PROVIDED MATERIAL ▸
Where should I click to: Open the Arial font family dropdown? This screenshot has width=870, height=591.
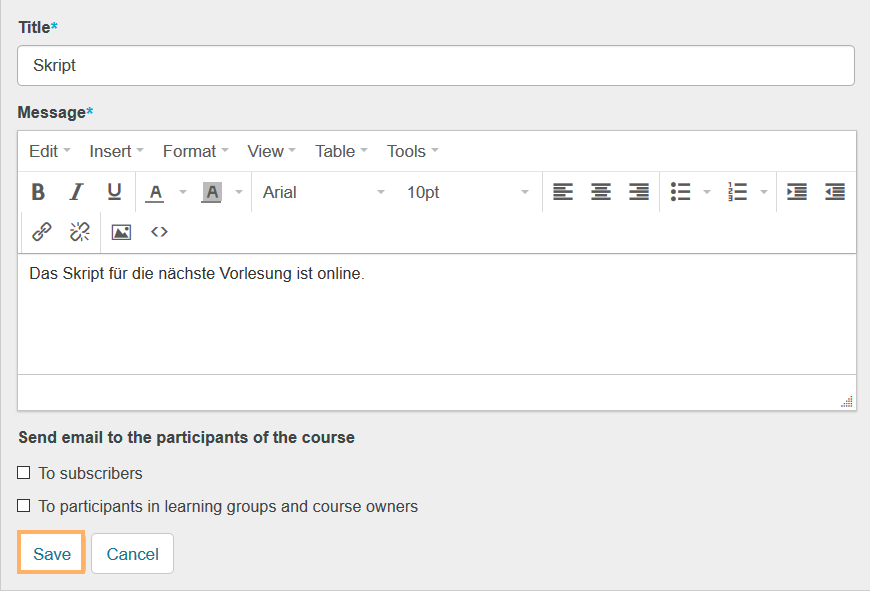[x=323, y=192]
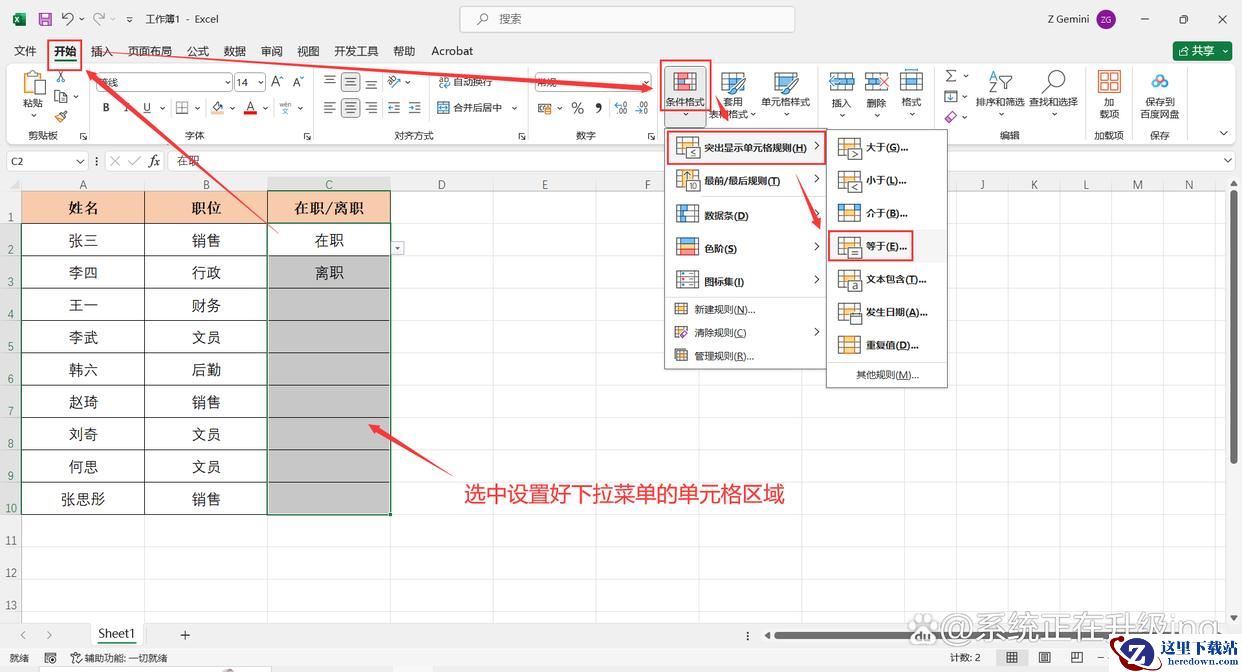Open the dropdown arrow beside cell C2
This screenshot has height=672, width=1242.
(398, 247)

WHAT THIS TASK INVOLVES ▸ Reproduce every one of the rows above verbatim, leaving the pictures out of your answer.

SOLUTION ▸
Where should I click to: Open the Arial font family dropdown? This screenshot has width=870, height=591.
[x=323, y=192]
Open the dropdown arrow beside cell C2
This screenshot has height=672, width=1242.
(398, 247)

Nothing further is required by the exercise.